Task to complete: Which lines of the entries hold the string "agent"? Copy each one.

[The data Boundary: Start]

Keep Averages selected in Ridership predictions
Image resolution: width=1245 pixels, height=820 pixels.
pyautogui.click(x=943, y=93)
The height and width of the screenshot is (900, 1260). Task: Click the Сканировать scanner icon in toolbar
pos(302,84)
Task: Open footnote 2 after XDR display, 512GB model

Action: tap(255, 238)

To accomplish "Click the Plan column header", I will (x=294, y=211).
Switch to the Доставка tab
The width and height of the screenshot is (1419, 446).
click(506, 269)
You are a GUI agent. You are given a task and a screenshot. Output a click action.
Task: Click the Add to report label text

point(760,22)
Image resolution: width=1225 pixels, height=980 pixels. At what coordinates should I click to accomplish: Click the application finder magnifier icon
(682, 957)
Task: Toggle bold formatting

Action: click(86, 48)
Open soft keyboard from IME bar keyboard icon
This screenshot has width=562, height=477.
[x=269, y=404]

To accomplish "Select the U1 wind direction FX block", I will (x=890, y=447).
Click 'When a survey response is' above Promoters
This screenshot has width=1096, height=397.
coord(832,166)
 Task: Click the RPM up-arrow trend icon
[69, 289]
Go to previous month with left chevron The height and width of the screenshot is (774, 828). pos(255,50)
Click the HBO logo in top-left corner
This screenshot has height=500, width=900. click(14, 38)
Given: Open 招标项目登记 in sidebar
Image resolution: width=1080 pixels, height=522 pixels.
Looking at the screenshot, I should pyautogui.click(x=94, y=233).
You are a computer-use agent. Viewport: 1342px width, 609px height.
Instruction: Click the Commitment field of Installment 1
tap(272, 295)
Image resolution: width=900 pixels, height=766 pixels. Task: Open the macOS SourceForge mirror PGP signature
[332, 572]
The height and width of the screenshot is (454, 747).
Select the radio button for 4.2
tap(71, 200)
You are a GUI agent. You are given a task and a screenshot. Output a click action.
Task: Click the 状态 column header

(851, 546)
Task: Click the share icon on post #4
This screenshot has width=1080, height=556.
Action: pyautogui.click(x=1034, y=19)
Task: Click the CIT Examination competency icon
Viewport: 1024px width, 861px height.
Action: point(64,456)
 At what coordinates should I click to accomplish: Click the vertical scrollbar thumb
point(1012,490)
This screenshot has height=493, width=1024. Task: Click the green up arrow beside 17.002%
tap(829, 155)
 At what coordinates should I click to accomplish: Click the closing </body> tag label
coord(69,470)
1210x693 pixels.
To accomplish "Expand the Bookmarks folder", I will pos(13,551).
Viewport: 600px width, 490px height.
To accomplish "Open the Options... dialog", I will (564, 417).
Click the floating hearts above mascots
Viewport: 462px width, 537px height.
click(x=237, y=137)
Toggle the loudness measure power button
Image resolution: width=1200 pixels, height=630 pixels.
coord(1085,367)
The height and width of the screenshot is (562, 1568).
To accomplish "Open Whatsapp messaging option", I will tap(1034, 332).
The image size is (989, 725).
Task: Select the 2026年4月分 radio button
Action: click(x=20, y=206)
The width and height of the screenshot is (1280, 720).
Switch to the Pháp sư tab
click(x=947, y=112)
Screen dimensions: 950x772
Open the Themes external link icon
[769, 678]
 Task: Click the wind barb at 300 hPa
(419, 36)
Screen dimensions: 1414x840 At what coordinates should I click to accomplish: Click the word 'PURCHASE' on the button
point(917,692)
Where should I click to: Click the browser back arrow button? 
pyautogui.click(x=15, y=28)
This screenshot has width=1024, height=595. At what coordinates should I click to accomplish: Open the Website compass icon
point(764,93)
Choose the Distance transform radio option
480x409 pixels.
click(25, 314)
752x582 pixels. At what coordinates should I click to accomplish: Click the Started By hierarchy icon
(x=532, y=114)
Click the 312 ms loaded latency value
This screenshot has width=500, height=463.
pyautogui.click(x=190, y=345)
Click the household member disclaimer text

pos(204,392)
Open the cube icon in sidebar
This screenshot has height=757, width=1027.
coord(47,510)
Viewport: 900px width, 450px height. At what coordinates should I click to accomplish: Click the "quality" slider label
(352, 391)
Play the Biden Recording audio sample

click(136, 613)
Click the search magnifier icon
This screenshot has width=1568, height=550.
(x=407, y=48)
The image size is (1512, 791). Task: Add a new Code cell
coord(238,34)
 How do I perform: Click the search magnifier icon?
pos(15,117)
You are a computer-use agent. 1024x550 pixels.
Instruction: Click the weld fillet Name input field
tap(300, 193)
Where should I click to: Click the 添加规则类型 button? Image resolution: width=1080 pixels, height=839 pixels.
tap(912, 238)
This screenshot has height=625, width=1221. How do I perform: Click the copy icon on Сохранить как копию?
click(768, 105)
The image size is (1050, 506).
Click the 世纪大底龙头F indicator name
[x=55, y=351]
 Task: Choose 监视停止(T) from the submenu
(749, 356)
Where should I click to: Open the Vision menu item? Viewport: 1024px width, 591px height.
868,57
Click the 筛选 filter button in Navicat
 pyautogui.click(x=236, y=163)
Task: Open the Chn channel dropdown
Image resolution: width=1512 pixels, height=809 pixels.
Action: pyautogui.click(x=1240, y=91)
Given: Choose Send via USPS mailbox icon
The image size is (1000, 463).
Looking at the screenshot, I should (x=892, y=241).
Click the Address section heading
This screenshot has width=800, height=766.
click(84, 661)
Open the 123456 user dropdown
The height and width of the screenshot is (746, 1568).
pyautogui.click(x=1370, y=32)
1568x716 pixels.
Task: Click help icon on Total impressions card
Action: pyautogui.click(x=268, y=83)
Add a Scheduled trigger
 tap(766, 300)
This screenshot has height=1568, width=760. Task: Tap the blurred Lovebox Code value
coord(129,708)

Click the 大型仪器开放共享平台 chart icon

[The data Boundary: End]

Reply to the task:
You are a GUI agent. You are given a task and a screenshot. Output a click action.
You are a computer-use agent. Viewport: 1342px width, 609px height.
You are a GUI agent. You are given a task and a screenshot. Output a click action.
You are a computer-use agent. 1024x550 pixels.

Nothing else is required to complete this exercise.